Exercise and resistance training is not always about getting big and bulky. For the senior community, the main purpose of exercise is to stay active and healthy, so you can enjoy your Golden Years. Here is a sample workout for senior citizens that is easy to follow and can be done at home or at the gym, and requires very little equipment. There’s no need to use heavy resistance from barbells or dumbbells with this routine, as bands will fit the needs perfectly.

First things first, you should stretch out properly (especially if you haven’t exercised in a long time). This warms up muscles and tendons, helping to avoid any chance of injury.

Exercise #1: Shoulder Raises - Standing straight with feet shoulder width apart and standing on the band, grab one end of the band with your left hand, and one end with your right. Slowly raise the hands out to the side until they reach shoulder height. Lower them to the starting position. (Note: You will need to make sure your band can stretch far enough to accomplish this movement properly.)

Do 2 sets of 10 to 15 reps.

Exercise #2: Bicep Curls - With the same starting stance as the Shoulder Raises, face the palms of your hands forward. Keeping the upper arms stable, slowly raise your hands up to your shoulder (as close as you can) and return to the starting position.

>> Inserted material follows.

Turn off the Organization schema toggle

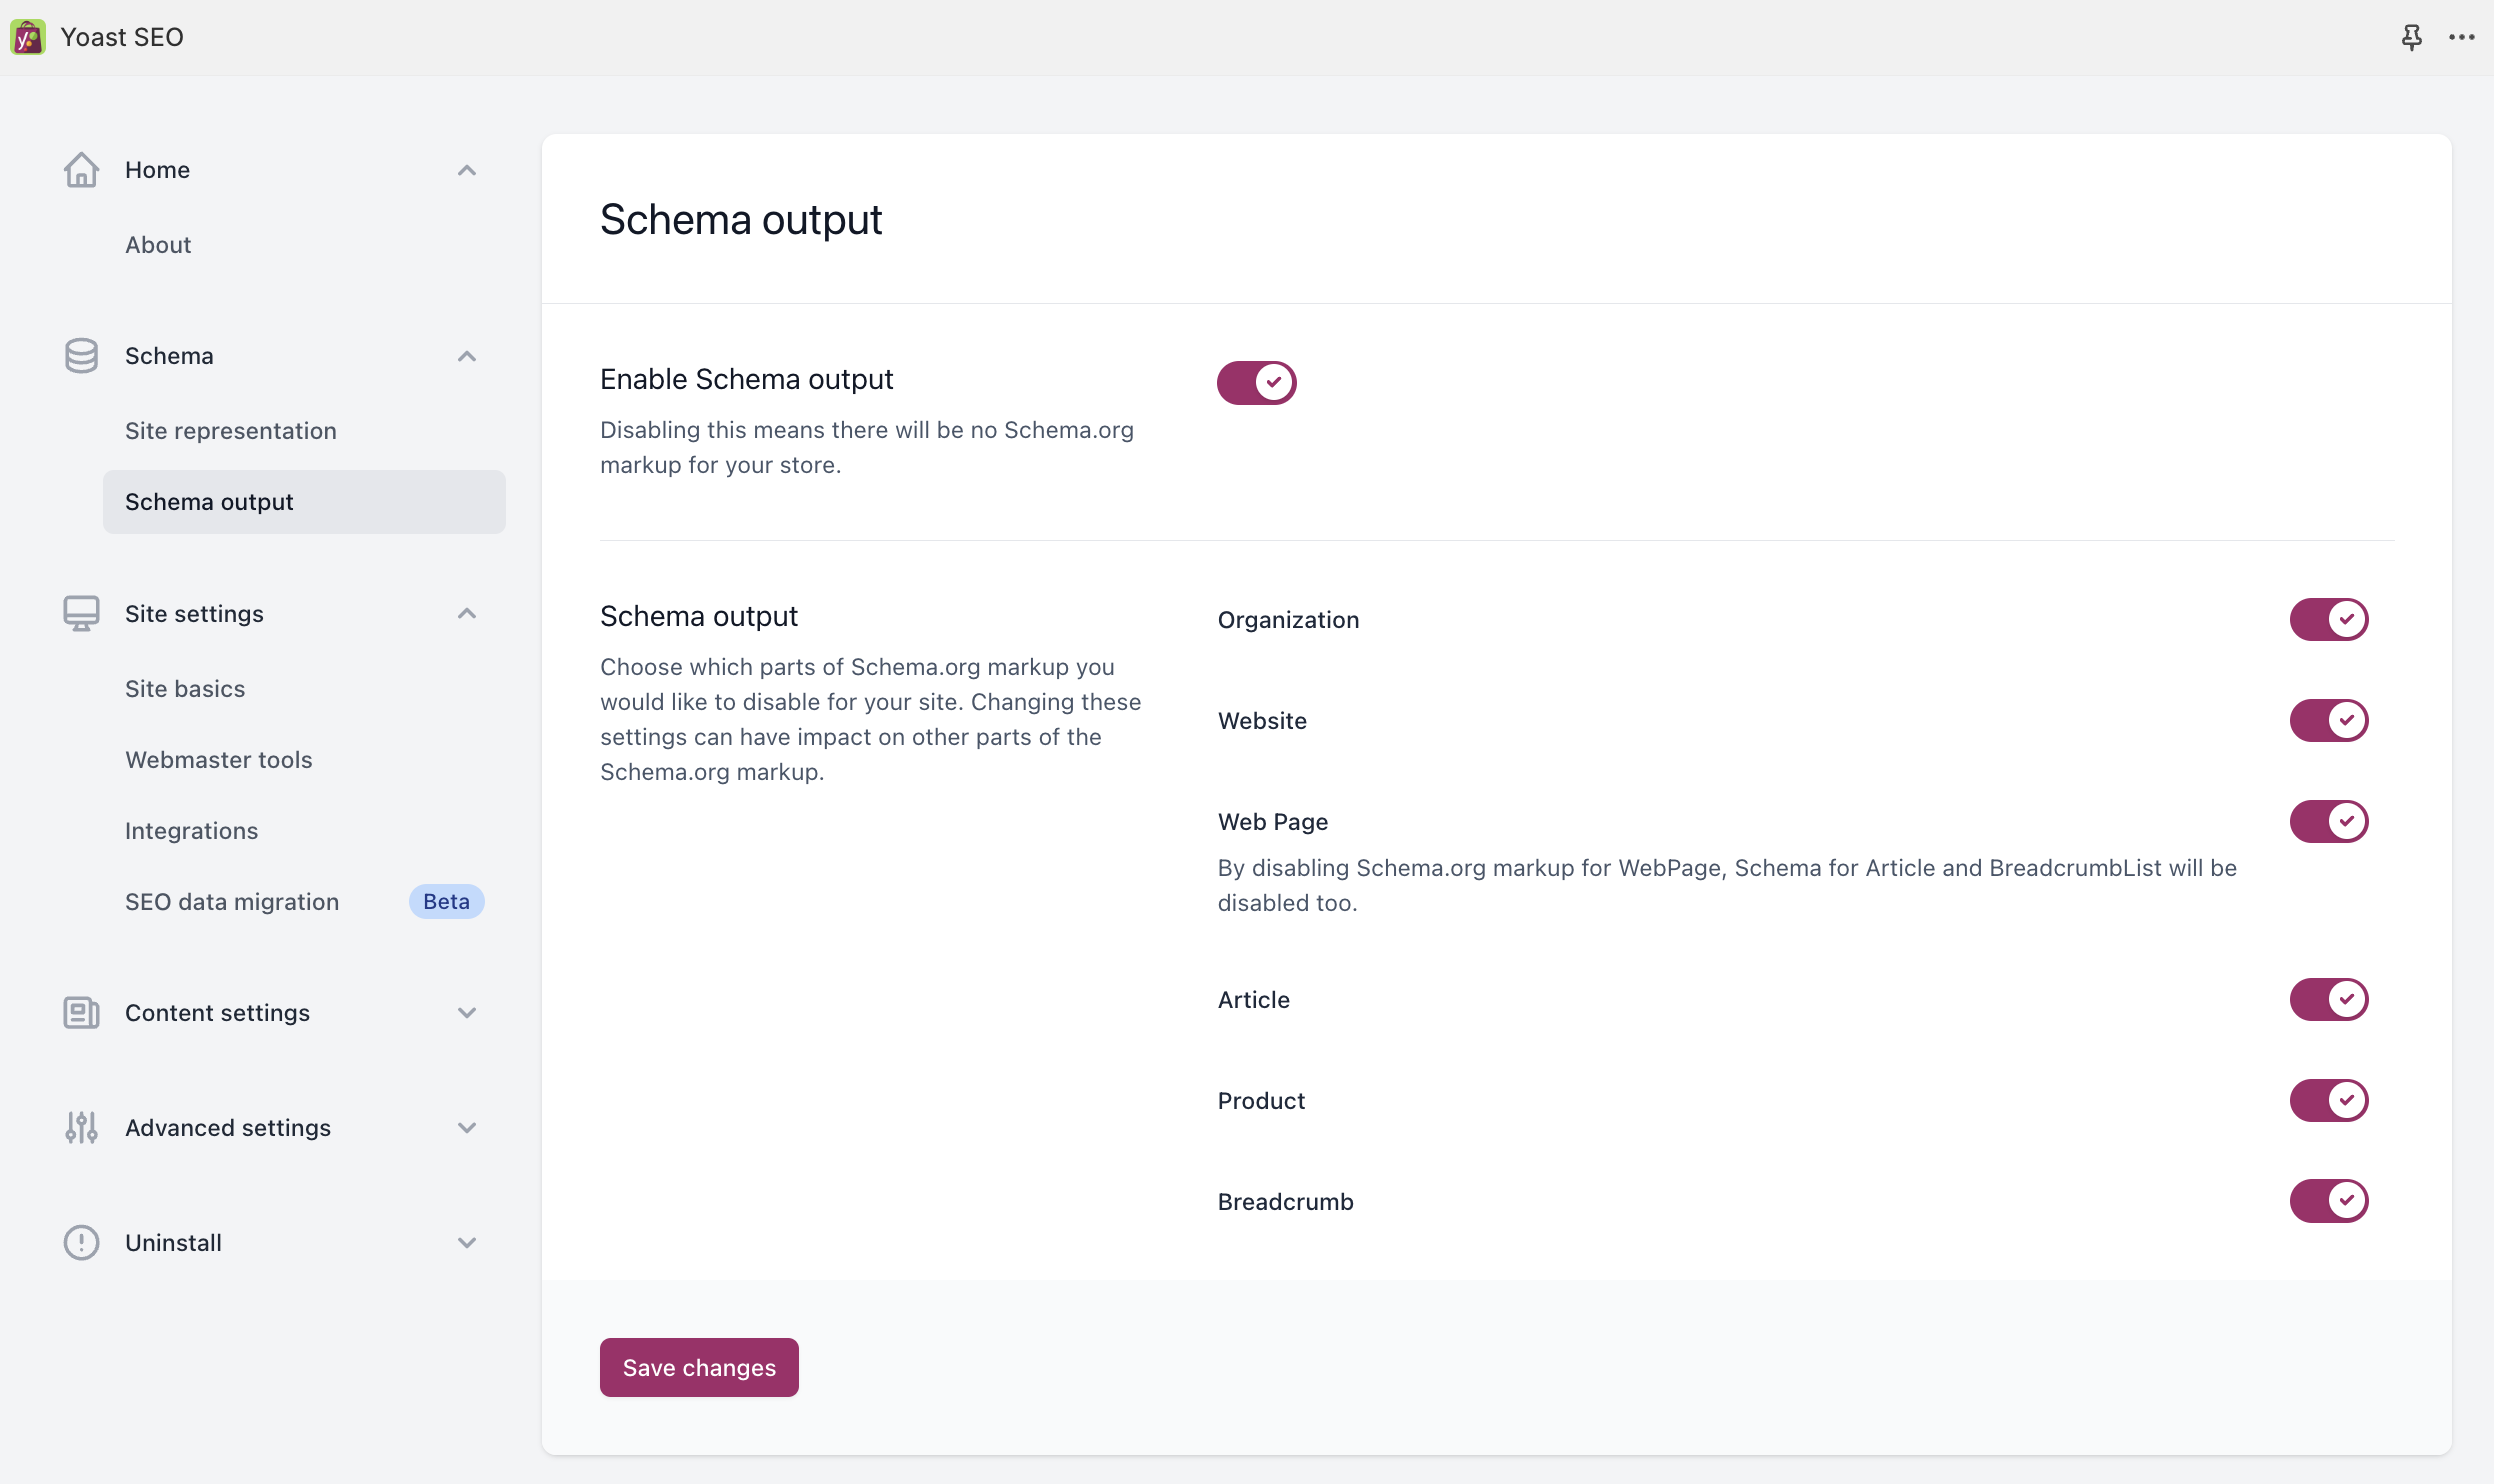(x=2328, y=620)
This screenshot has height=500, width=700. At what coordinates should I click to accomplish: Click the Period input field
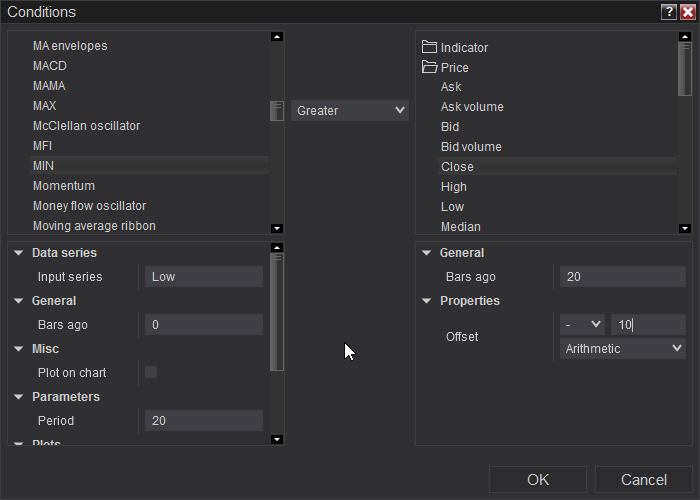[x=203, y=421]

Do 2 sets of 10 to 12 reps.

Exercise #3: Side Leg Lifts - These can be done with or without a band for resistance, depending on your skill level. Grab a chair or anything else to help with balance if you need to. With feet planted side by side, slowly raise one leg out to the side as far as you can and return to the starting position. (Note: If you’re using the band, secure it to a table or something that will not move to provide added resistance.)

Do 2 sets of 15 to 20 reps for each leg.

Exercise #4: Chair Squats - Using a sturdy chair with a back (not a rocker or recliner), stand with your back to the chair and place your feet shoulder width apart. Your feet should be about 2 inches from the chair, like you would if you were going to sit in it. Raise your hands straight out in front of you and slowly sit down in the chair. Keeping your hands out in front of you, stand up from the chair to the starting position.

Do 2 sets of 10 to 12 reps.

This is an introductory workout plan for a senior who wants to become more active. If you’re new to working out, don’t overdo anything. Listen to your body and do what you can. With time, you will be able to surpass this workout and move on to something more challenging, but the main thing at this point is to become active once again.